Protect yourself and loved ones by updating your vaccines
8/3/2020 by Robert M. Jacobson, MD
August is annually observed as National Immunization Month which usually serves as a reminder to make vaccination appointments before school begins in the fall.
As a result of the COVID-19 epidemic however, it is undecided whether children will be studying in classrooms together next month. Our daily routines have changed as well; we are now wearing masks, practicing social distancing, monitoring hand hygiene, and reducing local and distance travel. Many people are also avoiding routine medical care as a result of the pandemic, leaving immunizations out of date.
While it is important to do whatever is possible to stop COVID-19 from spreading, we should still maintain our preventive medical care — including routine immunizations — because we are still at risk for many diseases preventable by vaccines.

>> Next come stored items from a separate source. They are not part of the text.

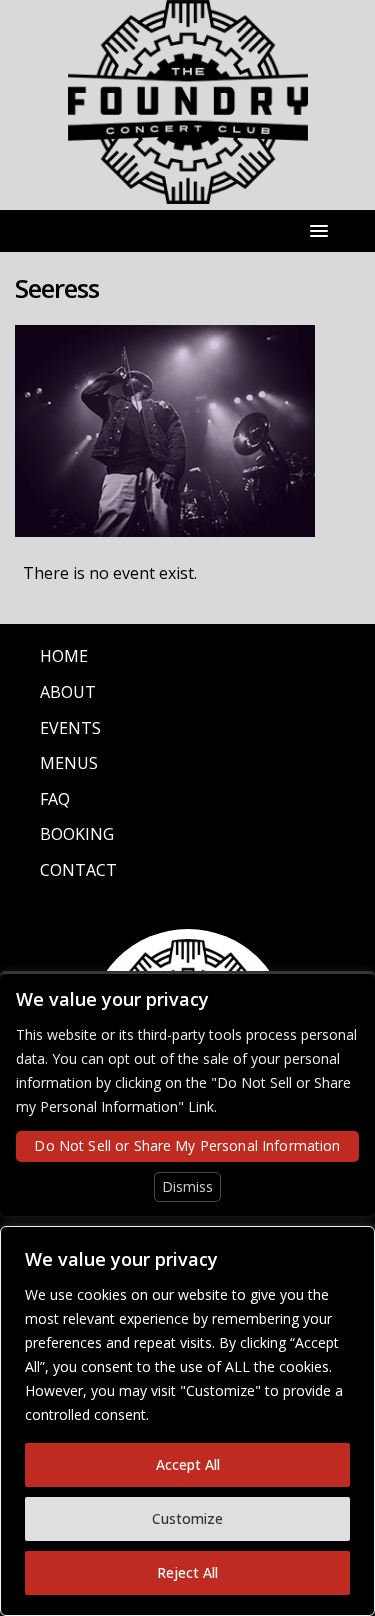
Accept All (188, 1464)
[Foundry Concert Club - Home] (188, 192)
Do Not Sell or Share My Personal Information (187, 1145)
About (68, 692)
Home (64, 656)
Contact (78, 870)
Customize (187, 1518)
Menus (69, 763)
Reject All (187, 1572)
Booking (77, 834)
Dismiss (187, 1186)
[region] (187, 1421)
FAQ (55, 799)
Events (70, 728)
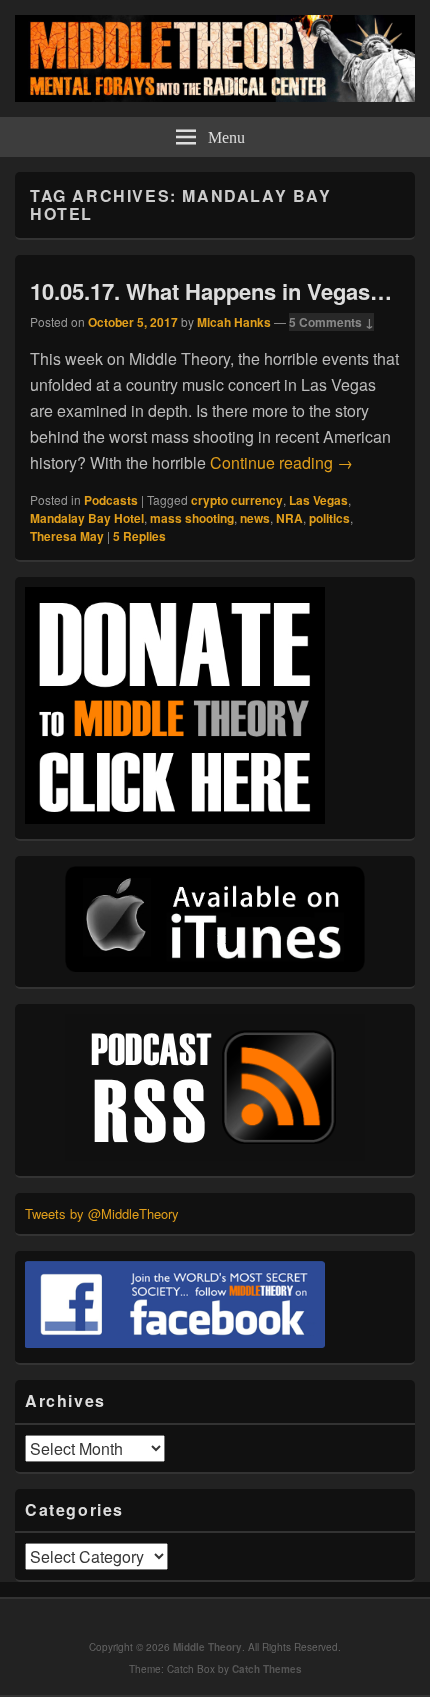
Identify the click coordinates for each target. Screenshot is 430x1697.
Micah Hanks (234, 322)
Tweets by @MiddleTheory (102, 1213)
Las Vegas (318, 500)
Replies (139, 536)
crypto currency (237, 500)
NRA (289, 518)
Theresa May (67, 536)
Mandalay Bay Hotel (87, 518)
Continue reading (281, 462)
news (255, 518)
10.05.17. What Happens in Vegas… (211, 291)
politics (329, 518)
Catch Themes (267, 1669)
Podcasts (111, 500)
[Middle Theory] (215, 95)
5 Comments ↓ (331, 322)
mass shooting (192, 518)
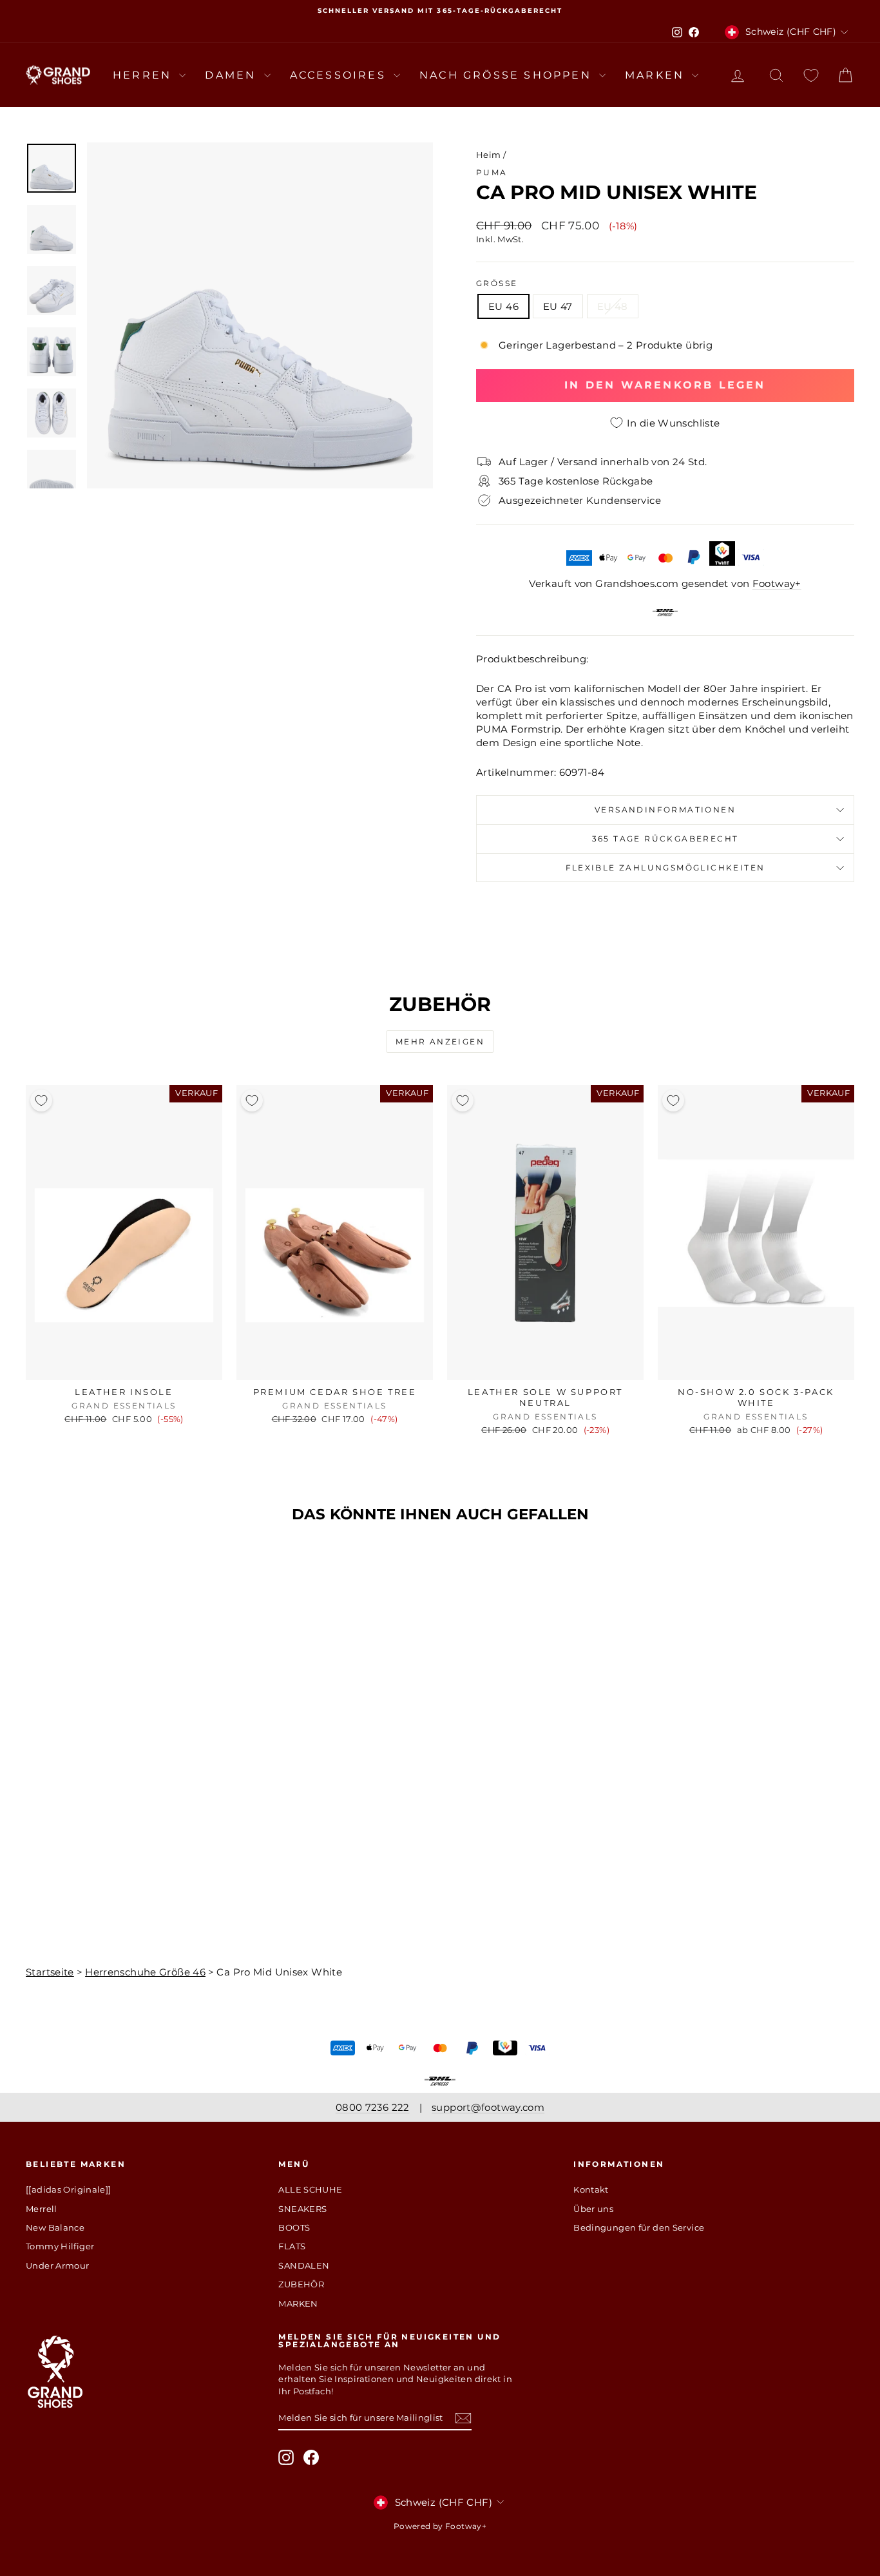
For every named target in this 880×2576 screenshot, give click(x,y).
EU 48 (612, 306)
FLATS (291, 2246)
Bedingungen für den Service (638, 2227)
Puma (492, 172)
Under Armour (58, 2265)
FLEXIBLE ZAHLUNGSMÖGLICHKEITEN (665, 867)
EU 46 (503, 306)
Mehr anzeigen (440, 1041)
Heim (488, 154)
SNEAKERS (302, 2209)
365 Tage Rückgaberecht (665, 838)
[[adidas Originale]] (68, 2189)
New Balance (55, 2227)
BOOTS (294, 2227)
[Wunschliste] (811, 75)
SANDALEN (303, 2265)
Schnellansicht (124, 1366)
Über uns (593, 2209)
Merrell (41, 2209)
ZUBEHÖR (301, 2284)
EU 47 (558, 306)
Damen (232, 75)
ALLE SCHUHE (310, 2189)
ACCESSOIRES (340, 75)
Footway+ (776, 583)
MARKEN (657, 75)
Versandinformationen (665, 809)
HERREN (144, 75)
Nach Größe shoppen (507, 75)
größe (496, 283)
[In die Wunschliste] (41, 1100)
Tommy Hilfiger (60, 2246)
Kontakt (591, 2189)
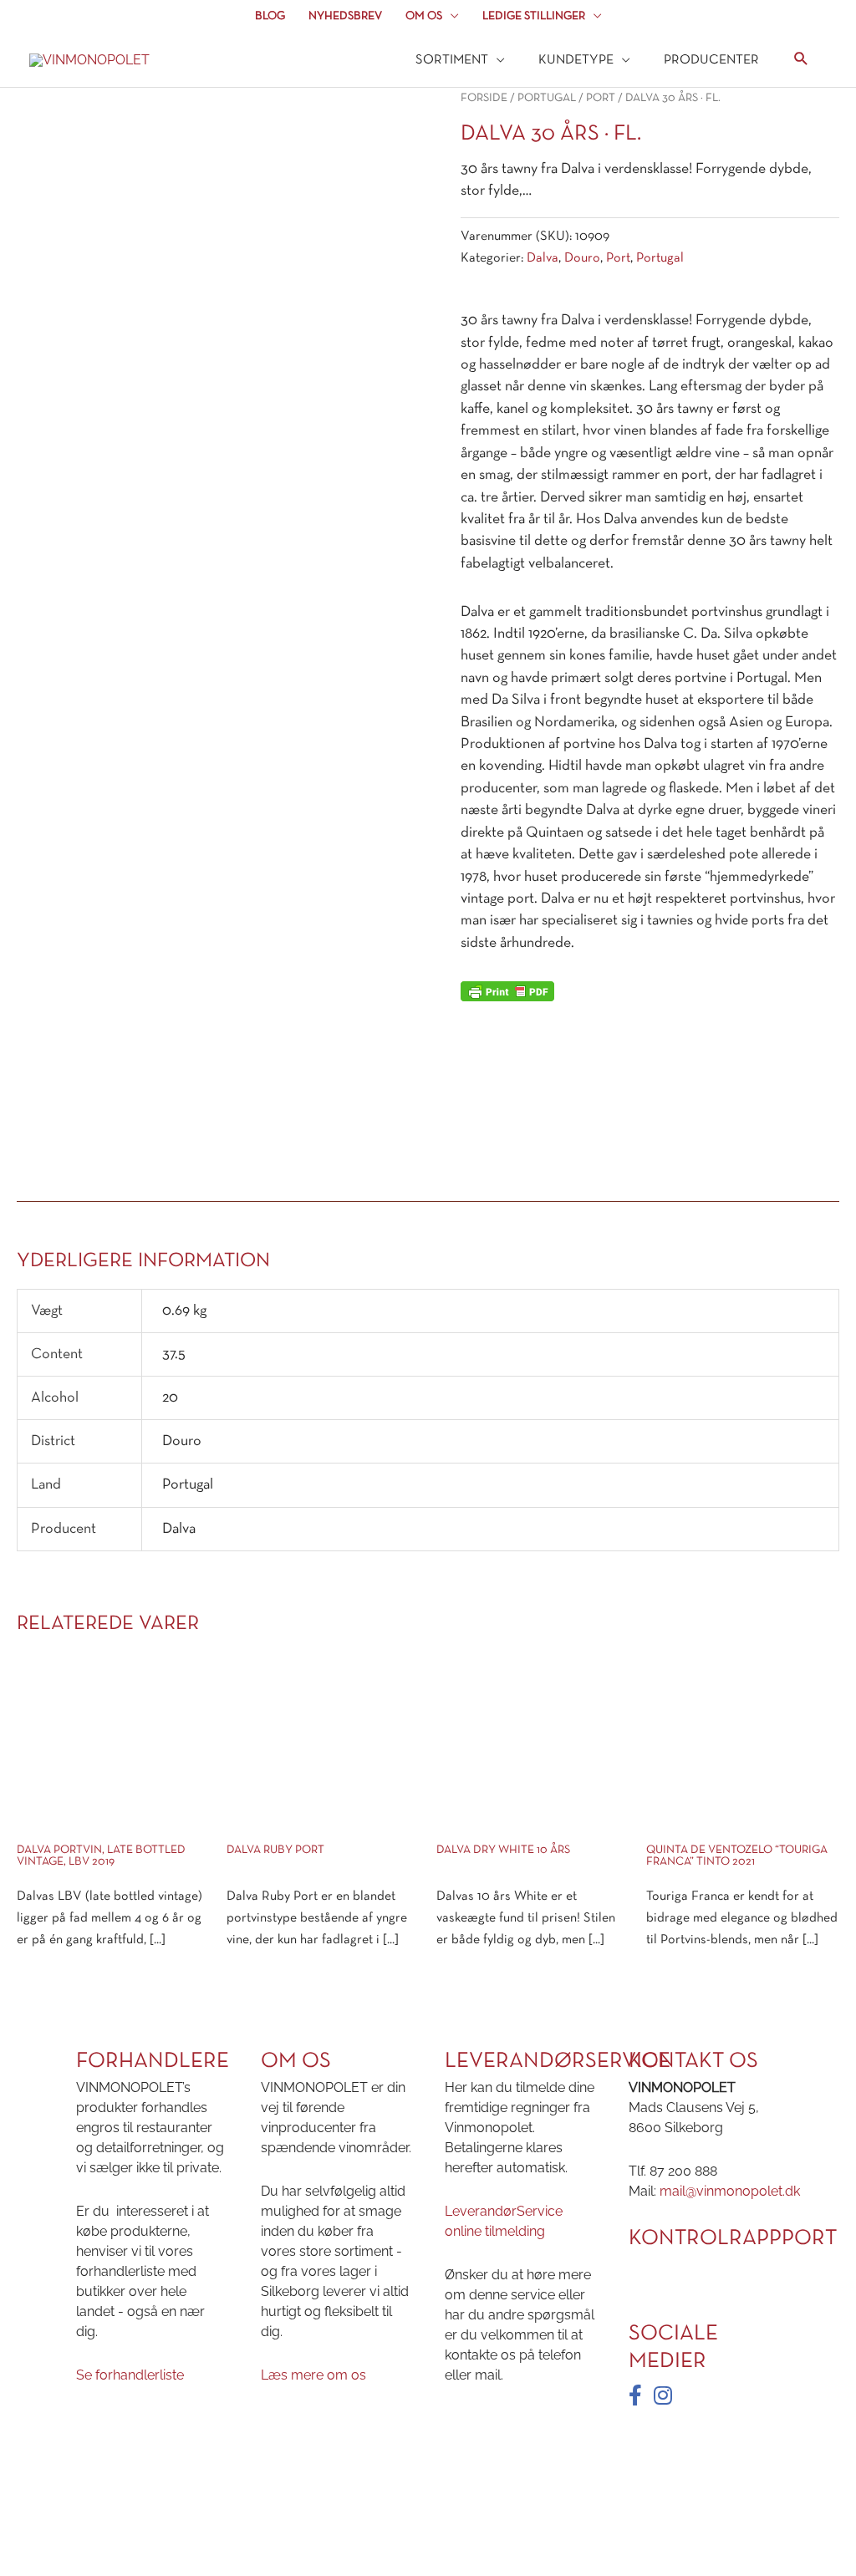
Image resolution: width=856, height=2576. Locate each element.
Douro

A recent study showed half of the children who present with COVID-19 have a second infection with a respiratory illness. Cases of vaccine-preventable diseases, such as influenza, pertussis, and measles, may also be confused with COVID-19. The risk of lockjaw (tetanus) and environmental exposure to hepatitis B are just as likely to present themselves during outdoor recreation in a community that is practicing social distancing and masking as in prior years.
- Children starting kindergarten need preschool vaccinations, including the combination diphtheria-tetanus-acellular pertussis-polio vaccine (DTaP-IPV) and the combination measles-mumps-rubella-varicella vaccine (MMRV).
- Nine-year-olds should start their human papillomavirus vaccine (HPV). Doing so takes advantage of youthfully vigorous immunity, allowing them to get only two doses rather than three if they wait until they are older.
- Eleven and twelve-year-olds need their adolescent/adult tetanus-diphtheria-acellular pertussis vaccine (DTaP) and the first dose of meningococcal ACWY vaccine (MenACWY-D).
- Sixteen-year-olds should get their second dose of meningococcal ACWY vaccine (MenACWY-D) as the protection from their first dose starts waning.
- Adults age fifty should get their two-dose recombinant shingles vaccine (RZV) series as soon as possible.
Taking charge of your preventive health care by scheduling immunizations will help you avoid unnecessary risks for you and your family. Check with your care team this month to make sure you, and your family, are up-to-date with all recommended immunizations, and remember to get the influenza vaccine when it becomes available this fall.
Dr. Robert M. Jacobson is a pediatrician in Primary Care in Rochester and Kasson's Division of Community Pediatric and Adolescent Medicine (CPAM) and medical directory of the Primary Care in Southeast Minnesota Immunization Program.